Türkiye’deki özel tekeller, çoğunlukla çok uluslu şirketlerin uzantıları olarak ortaya çıktılar. 1950 sonrasında önce, tüketim malları, daha sonraları ara ve yatırım mallarına yönelen sınai üretime, önceleri yabancıların mallarını pazarlarken yeterli birikime ulaşınca sanayiciliğe geçiş yapan bugünün dev holdingleri öncülük yaptı. Böylece daha baştan tekelci bir sanayi yapısı elde edildi.

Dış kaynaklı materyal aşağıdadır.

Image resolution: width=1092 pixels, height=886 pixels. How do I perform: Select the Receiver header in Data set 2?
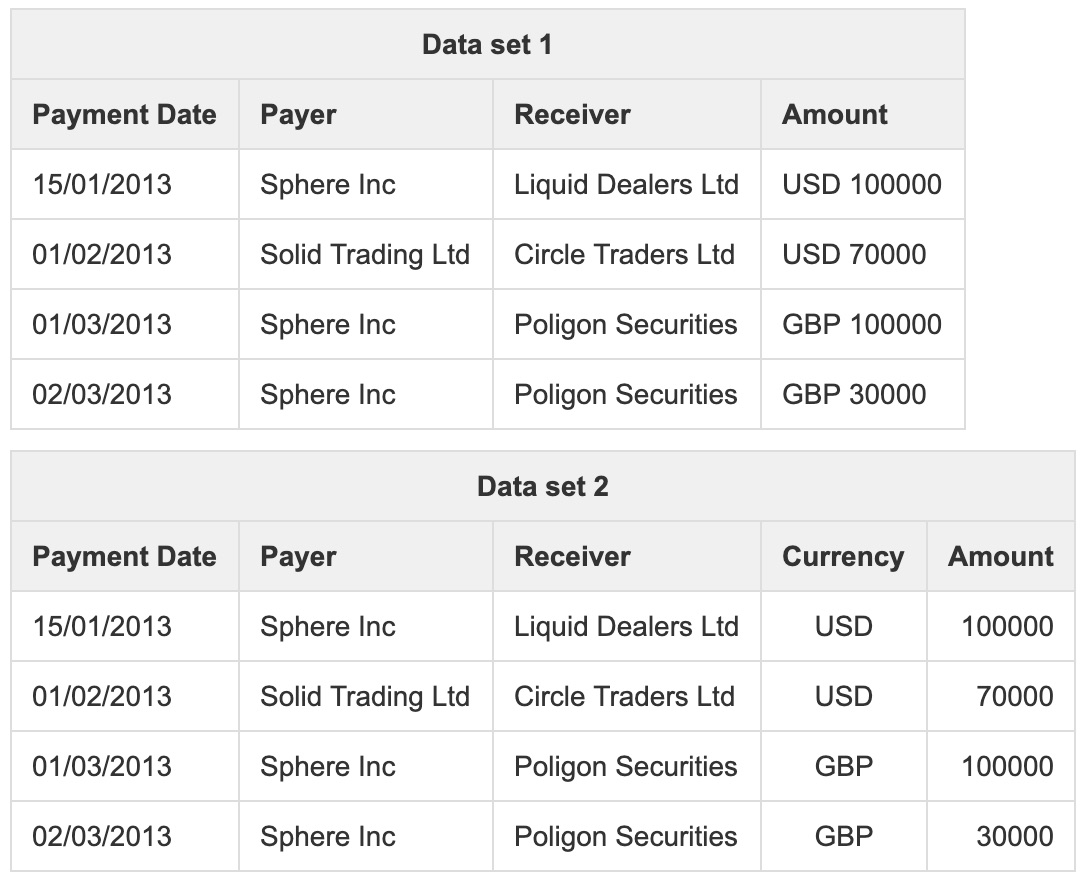pyautogui.click(x=572, y=557)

1960 vel970’lerde firma egemenliği holding hakimiyetine dönüştü. Sadece malı üretmekle kalmayıp onun pazarlama birimlerini de oluşturan, dolayısıyla ticaret kârını da bünye içinde alıkoyan yapılar oluştu. Finansman sorununu çözmek, dolayısıyla faiz giderini en aza indirgemek üzere bankalara sahip olundu. Bunu, sigorta şirketleri edinmek izledi. Gruplar büyüdükçe artan inşaat faaliyetleri için inşaat firmaları, reklam faaliyetleri için reklam şirketleri, ulaşım faaliyetleri için taşımacılık şirketleri kuruldu. Böylece ekonominin neredeyse her dalında faaliyet gösteren “entegre tekelleşme”nin unsuru “holdingler, sermaye grupları” oluştu.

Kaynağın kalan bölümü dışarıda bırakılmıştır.